The tsunami left a scar on the land and on Japan's soul.
Every day for the past year at 2:46 p.m., the time of the earthquake, Hiromi Miura goes to the place where the waves took her husband Takeshi. She leaves his favorite sake and flowers. The couple met in 1st grade and thought they'd die together. Without him, she feels as though she HAS died.
Time has stopped for her, she said. She will never be cheered up. That's what she comes to tell her husband every day. That, and that she loves him.
If there was an epicenter to the tsunami horror it would be in Ishinomaki. Crews still search for 533 missing people; 3,182 died here, more than any other single place.
And no single place in this small city saw more death than the Okawa elementary school. It's now a shrine. People come daily, moved by the story of students who followed school guidelines and went outside to be safe from aftershocks. They were all lined up outside when the tsunami swept in. It carried 74 children and 10 teachers to their deaths.
A hill where they could have sought safety is right behind the school.
Sayomi Shito's 12-year-old daughter, Chisato, died at Okawa.
"Every day we'd touch cheeks," Sayomi told us. Chisato, her youngest, was the glue that held the family together.
One year later Sayomi is full of pain . . . and haunted by questions: "Was she scared? Was she waiting for me? Did she wear her jacket to keep warm?"
And the question that leaves her bitter: "Why did the school not protect her?" When angry parents confronted school officials, you can see on a home video the one teacher who survived the tsunami bowed his head in shame.

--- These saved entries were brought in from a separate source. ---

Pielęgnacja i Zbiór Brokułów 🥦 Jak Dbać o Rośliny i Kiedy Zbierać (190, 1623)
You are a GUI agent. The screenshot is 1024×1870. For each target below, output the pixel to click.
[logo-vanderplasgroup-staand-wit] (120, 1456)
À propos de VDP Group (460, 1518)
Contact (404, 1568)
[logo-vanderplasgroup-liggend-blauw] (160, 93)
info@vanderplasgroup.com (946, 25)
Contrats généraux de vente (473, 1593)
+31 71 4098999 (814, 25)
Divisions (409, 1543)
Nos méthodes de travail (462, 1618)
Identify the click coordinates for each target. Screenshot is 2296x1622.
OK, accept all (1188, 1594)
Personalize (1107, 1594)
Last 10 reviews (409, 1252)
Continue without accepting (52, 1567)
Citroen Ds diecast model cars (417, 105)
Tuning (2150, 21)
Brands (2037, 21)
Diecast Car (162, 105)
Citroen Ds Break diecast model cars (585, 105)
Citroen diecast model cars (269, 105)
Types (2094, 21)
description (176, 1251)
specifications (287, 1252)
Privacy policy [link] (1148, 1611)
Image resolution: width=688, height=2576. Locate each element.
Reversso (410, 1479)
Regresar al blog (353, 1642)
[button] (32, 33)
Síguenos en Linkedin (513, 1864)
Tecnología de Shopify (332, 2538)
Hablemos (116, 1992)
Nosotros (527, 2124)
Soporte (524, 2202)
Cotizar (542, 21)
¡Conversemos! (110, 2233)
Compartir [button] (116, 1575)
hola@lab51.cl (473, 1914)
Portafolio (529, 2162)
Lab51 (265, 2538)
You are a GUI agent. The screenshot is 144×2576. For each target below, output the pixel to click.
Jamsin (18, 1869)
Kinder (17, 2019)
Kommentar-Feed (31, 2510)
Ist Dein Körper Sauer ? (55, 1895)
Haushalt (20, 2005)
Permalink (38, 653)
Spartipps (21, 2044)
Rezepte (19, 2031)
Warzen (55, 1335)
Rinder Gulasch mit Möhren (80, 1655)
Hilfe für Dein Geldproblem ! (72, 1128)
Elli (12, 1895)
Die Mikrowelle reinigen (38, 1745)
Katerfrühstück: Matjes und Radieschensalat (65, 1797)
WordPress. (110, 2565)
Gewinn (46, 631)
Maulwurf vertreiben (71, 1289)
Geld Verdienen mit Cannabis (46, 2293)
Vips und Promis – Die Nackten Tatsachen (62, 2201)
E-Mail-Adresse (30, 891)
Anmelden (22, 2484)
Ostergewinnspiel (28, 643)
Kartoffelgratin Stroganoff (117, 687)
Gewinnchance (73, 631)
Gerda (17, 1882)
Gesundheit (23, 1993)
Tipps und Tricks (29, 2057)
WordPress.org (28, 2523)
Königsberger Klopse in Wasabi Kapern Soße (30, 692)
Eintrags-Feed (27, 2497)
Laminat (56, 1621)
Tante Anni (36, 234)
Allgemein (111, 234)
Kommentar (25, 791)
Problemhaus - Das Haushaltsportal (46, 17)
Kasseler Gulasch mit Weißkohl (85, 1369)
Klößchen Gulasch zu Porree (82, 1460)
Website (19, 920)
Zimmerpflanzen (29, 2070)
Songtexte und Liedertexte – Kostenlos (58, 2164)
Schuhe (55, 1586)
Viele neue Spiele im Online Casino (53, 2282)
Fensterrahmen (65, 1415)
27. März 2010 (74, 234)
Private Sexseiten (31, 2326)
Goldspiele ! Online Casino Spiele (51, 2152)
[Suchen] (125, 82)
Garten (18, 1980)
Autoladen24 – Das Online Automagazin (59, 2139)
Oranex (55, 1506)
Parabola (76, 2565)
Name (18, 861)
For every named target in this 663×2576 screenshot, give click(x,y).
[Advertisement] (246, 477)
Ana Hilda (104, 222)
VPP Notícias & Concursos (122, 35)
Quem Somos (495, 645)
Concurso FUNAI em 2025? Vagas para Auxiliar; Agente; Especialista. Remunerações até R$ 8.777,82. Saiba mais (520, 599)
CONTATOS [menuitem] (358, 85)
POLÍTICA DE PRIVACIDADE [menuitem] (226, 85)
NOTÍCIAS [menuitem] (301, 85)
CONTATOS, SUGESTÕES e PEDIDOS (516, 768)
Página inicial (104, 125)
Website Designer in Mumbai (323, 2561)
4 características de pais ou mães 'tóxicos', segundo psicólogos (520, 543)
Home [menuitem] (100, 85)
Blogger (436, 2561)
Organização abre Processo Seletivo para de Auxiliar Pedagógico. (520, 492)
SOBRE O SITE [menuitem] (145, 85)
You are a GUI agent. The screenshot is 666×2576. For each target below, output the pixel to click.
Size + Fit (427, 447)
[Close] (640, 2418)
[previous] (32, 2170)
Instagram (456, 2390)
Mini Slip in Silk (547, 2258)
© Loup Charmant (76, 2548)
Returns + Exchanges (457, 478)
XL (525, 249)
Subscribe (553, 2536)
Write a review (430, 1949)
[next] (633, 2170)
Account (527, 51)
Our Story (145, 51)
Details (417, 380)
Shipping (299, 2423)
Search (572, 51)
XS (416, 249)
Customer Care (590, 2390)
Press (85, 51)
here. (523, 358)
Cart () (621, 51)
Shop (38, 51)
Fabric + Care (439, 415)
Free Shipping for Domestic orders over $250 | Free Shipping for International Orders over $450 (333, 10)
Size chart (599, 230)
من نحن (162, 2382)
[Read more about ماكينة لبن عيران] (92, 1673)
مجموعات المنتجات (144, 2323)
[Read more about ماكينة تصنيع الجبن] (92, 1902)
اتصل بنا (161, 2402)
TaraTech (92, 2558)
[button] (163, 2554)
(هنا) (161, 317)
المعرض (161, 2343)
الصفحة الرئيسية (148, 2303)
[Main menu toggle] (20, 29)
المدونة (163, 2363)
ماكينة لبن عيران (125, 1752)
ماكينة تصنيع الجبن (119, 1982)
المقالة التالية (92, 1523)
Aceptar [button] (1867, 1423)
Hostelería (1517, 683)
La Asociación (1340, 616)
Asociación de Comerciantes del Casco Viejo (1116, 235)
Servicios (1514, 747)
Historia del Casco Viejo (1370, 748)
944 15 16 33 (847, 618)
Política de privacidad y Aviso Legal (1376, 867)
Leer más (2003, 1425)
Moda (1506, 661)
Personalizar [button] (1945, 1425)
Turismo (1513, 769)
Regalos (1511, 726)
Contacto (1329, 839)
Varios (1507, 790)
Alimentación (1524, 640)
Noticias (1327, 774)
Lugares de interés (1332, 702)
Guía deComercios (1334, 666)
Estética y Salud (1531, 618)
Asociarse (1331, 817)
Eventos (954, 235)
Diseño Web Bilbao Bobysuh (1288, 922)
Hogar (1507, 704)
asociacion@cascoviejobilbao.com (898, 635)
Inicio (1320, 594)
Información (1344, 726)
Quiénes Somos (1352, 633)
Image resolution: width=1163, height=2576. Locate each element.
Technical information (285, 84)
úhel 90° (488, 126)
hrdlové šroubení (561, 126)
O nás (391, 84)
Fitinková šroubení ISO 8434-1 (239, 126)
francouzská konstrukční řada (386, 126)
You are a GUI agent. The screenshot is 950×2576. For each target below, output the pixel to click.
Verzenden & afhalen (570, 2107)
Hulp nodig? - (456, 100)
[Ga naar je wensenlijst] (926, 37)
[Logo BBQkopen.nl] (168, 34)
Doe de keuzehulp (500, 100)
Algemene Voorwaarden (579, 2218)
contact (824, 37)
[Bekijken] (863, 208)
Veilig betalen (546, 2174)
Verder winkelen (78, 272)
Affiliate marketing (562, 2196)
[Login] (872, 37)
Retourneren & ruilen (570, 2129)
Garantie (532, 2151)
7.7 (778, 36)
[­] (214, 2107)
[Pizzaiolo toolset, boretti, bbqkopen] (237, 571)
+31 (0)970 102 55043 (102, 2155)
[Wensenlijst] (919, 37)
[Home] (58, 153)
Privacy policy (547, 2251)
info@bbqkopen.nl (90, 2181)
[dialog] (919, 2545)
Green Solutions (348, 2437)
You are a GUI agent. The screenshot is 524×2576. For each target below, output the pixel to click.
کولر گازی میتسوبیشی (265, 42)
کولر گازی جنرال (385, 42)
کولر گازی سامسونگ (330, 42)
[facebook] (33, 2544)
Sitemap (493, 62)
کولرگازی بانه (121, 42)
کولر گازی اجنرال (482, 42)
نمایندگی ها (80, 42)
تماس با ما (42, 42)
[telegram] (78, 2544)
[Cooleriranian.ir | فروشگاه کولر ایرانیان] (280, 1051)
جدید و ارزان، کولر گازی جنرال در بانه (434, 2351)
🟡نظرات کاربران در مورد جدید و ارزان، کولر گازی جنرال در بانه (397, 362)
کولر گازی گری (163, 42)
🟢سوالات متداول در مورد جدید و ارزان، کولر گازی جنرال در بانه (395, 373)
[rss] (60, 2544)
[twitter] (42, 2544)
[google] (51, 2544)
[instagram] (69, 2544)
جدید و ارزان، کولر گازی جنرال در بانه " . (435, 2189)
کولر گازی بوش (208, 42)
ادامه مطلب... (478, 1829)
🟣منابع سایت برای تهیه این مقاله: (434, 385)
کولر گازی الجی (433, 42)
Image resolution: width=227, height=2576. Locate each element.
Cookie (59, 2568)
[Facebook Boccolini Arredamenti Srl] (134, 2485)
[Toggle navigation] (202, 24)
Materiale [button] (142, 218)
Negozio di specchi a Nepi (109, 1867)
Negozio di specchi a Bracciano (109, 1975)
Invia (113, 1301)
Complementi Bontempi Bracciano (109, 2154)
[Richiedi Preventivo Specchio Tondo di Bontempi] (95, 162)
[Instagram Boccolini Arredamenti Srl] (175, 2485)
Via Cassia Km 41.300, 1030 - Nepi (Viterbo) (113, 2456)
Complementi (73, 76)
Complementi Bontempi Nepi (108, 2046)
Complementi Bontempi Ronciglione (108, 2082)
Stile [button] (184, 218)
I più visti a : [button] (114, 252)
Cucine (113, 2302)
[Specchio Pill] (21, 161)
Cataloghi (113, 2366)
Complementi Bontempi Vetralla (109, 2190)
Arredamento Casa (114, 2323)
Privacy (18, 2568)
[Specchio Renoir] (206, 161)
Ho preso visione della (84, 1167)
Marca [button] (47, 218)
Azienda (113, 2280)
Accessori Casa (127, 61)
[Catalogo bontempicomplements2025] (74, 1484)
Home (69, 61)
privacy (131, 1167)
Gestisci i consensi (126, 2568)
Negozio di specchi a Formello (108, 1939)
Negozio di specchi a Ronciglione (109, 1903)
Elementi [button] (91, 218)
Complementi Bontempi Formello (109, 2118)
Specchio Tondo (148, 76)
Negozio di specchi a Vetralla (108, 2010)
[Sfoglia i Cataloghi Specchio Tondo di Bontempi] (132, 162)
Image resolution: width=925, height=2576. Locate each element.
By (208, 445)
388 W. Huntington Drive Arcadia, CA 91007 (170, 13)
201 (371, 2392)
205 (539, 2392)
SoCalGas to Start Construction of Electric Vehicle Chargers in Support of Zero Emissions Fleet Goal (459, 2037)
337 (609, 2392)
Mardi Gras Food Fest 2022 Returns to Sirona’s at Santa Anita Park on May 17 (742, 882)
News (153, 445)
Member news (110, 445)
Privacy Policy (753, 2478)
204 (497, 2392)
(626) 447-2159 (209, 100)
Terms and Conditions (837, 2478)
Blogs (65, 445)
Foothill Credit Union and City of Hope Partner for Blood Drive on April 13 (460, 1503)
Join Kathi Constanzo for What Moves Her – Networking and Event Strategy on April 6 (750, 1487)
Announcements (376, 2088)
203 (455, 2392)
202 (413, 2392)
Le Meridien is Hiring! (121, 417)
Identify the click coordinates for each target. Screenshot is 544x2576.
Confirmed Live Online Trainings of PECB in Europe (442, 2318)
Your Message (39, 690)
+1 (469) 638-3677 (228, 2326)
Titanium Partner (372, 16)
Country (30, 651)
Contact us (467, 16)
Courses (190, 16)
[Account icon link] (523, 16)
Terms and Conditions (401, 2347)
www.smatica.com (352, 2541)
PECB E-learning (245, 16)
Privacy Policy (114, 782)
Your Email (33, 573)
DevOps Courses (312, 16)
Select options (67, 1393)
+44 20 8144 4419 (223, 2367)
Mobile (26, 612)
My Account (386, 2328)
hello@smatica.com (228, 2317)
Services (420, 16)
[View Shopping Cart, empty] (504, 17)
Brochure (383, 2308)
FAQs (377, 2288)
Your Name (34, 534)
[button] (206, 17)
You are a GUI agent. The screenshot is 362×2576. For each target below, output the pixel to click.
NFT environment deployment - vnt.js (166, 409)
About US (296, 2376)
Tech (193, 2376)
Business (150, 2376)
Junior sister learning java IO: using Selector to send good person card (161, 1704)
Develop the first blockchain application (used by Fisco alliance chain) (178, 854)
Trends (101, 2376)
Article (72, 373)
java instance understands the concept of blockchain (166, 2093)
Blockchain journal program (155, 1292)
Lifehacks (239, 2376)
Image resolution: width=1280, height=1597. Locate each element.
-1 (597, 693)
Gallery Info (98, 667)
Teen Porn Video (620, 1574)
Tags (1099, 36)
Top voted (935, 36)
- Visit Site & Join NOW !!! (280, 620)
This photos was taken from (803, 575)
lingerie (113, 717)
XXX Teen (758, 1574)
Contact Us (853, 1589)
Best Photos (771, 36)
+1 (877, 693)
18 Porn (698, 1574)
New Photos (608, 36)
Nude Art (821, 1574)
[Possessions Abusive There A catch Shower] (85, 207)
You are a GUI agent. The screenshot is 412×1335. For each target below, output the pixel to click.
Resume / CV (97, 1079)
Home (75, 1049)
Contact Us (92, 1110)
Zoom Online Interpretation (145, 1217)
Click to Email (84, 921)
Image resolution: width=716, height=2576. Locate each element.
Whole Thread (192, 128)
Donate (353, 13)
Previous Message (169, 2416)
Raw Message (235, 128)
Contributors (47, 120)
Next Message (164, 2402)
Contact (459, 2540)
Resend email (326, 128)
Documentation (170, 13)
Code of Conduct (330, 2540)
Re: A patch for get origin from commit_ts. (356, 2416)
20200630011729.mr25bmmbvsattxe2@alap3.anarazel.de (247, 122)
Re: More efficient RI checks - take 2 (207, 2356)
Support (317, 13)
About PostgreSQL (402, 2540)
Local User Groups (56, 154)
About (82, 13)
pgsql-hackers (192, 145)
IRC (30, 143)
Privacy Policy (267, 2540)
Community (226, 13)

For many Japanese it's hard to not be angry at the Fukushima Dai-ichi nuclear plant. The ferocious force of the Earth unleashed a more fearsome one - a series of horrific events at the Fukushima Daiichi nuclear plant. Officials say the facility now is under control. But just last month we learned it came closer to total meltdown than anyone knew, except for a handful of government and company officials.
"Things have changed dramatically in how people view the government," said Kingston. "Trust in the powers-that-be has eroded dramatically, and this is unusual in Japan."
The government has launched a $235 billion, five-year recovery plan, but nobody who sees the wasteland - and certainly nobody who lives here - believes that's enough money or time to bring this region back.
Japan's recovery is too daunting, too immense for any one person to do much about.
But individual Japanese are having a big impact with little acts of kindness.
Shigeo Tomihari is one of a group of doll makers, making dolls for parents who've lost children in the tsunami.
After the harsh winter comes spring, he told us. You don't suffer the harsh winter forever. Spring will arrive. Wait for that day with this doll.
Sayomi Shito got one of the dolls. Her daughter, Chisato, loved Spring, when the cherry blossoms bloom.
But Sayomi can't see that promising future yet. Her eyes are too filled with tears.